EGE' NİN OLUŞUMU - 7
Ata cin, sevdalandığı adamoğlunun kızını doğruca denizin yedi kat derininde, pırıl pırıl yanan altından sarayına götürdü; onu sarayının sultanı, deniz diplerinin tanrıçası yaptı.
Deniz kuşlarının sütüyle besledi, pufla aktinya yataklarda yatırdı, deniz kızlarından halayıklar tuttu. Bir dediğini iki etmedi. Cümle balıklar sıradan gelip yeni tanrıçayı kutladılar. Denizlerin maviliği cini, tanrıçanın hiç yanından ayrılmadı; o nereye gitse, bütün denizleri onun adına maviledi; dalgaları susturdu, denizi süt liman etti.
Gece gece ata cin denizlerdeki işini bitirip sarayına dönünce, tanrıça adamoğlunun kızı, onu kapı önünde karşılardı: Üç dişli çatalının elinden alır, ayaklarına yavru ahtapot terlikleri verir, halayıklarına buyurup, akşam yemeğini çıkartırdı. Deniz dibi cinlerinin atası, tanrıça adamoğlunun kızını hep sevdi. Tanrıça da buna karşılık olarak, iki nur topu gibi kız doğurdu. Birini Akdeniz' e, birini Okyanuslara tanrıça ettiler.
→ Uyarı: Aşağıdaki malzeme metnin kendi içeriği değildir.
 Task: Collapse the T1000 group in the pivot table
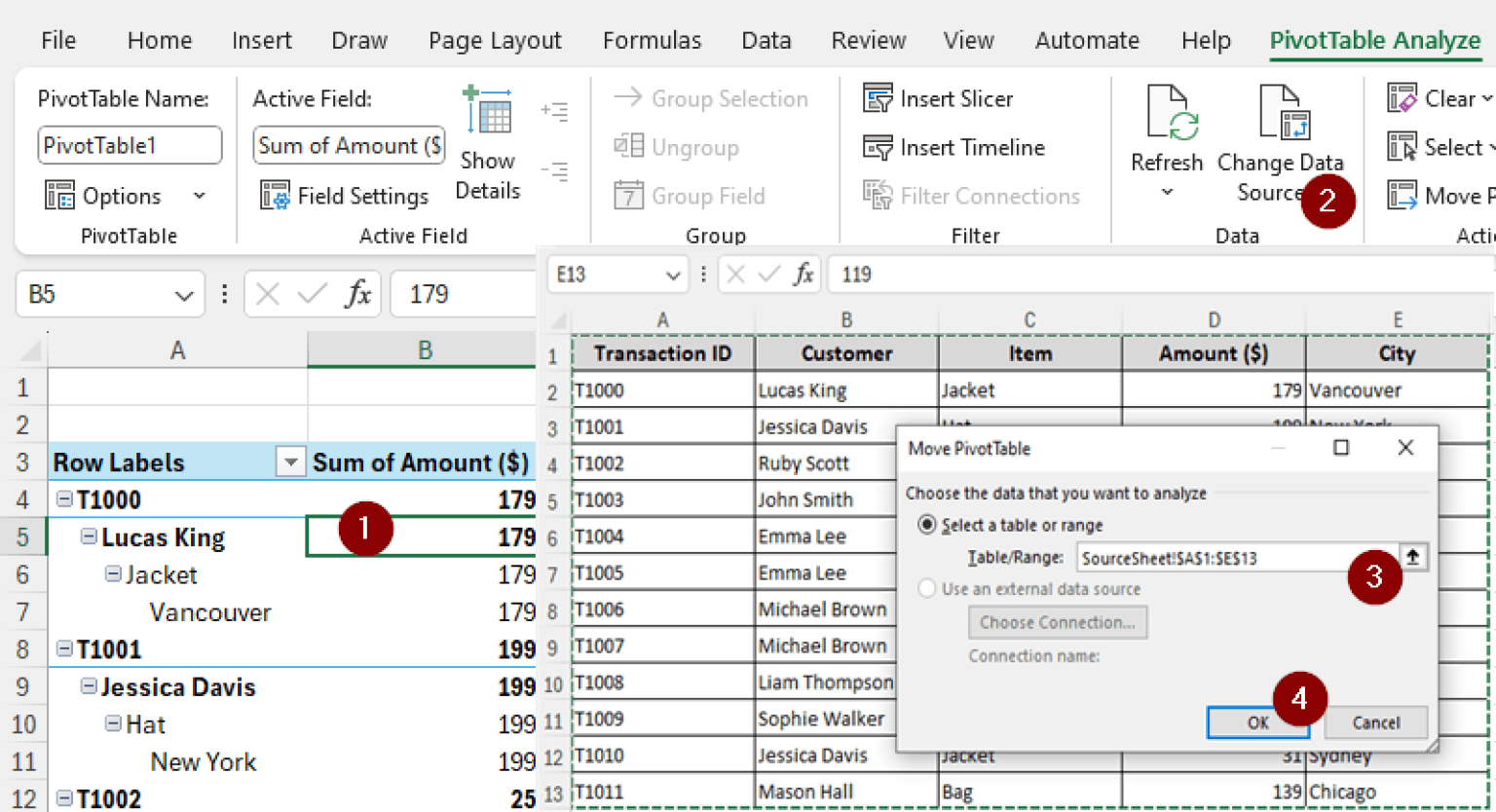pyautogui.click(x=64, y=498)

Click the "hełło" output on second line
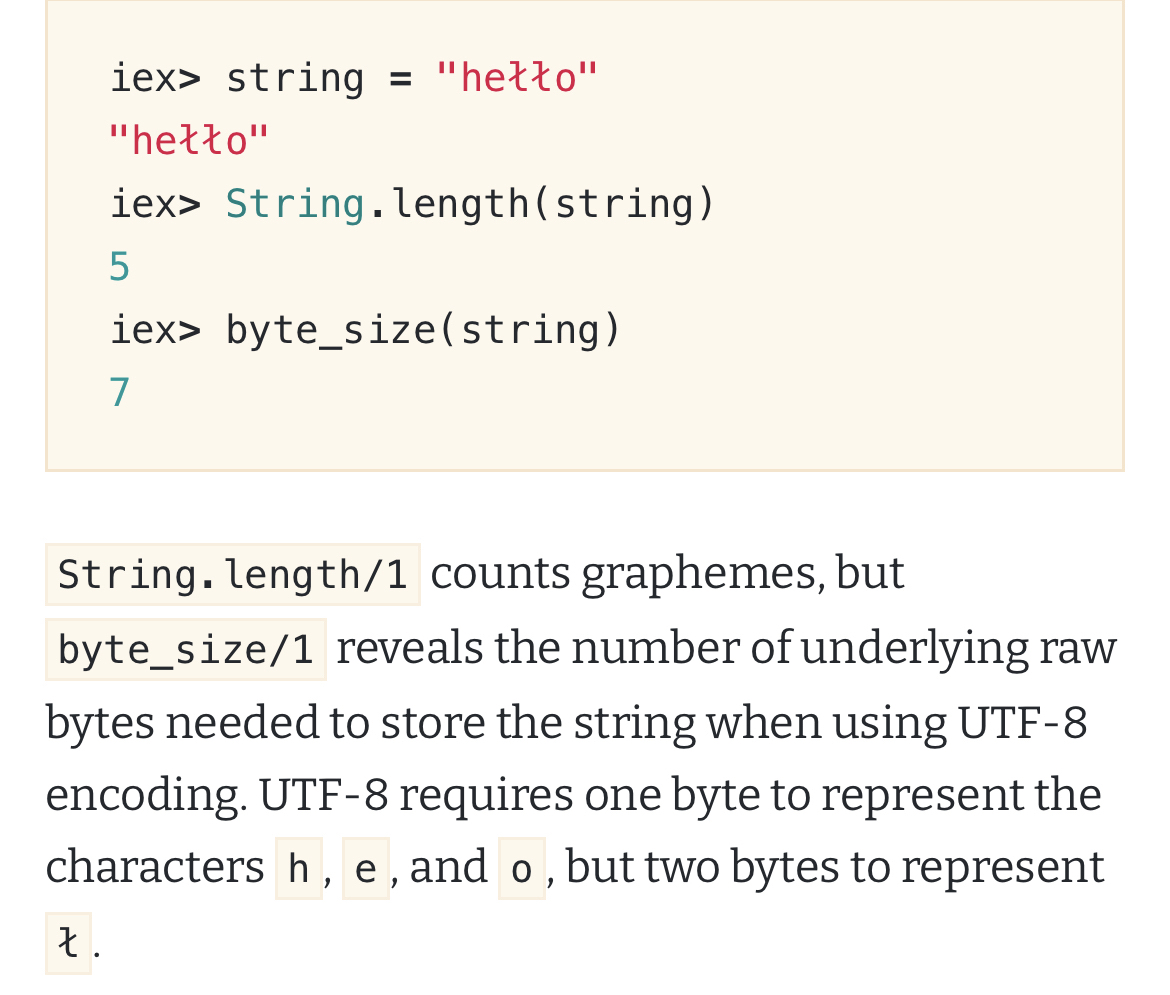[188, 140]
İki küçük tanrıça kız oğlan kız kaldılar, kimselere varmadılar. Baba ata cin, onların n' apıp n' ettiklerini bir günden bir güne öğrenemedi. Yetişkin, ergen kızlardı, denizdekilerin birinin bile yüzüne bakmadılar. Anadan gelme kandaki adamoğluluk soyu onları da çekti. Yaz günlerinde baba sarayına konuk geldiklerinde hiç tek durmadılar.
Kara cinleri atasının sevgiyi bulan dişi cinin göğüs kafesinden yarıp aldığı yüreğini Velidağı' ndan Ege' ye fırlattığı günden bu yana, deniz dibi çiçekleri gibi açan kıskandırıcı süngere inen yeni adamoğullarına kanca attılar.
Derler ki: Süngere inen süngerci korkacaksa, en çok bundan, deniz dibi cinlerinin bu iki azgın kızından korksun!.. Onlar hiçbir vakit erkeğe doymaz. Üstlerine çektikleri süngerci kısmıyla yer gibi oynaş tutar, delirtir, her bir daim, her bir daim canlarını çektirip kendi üstlerinde, kan getire getire öldürürler.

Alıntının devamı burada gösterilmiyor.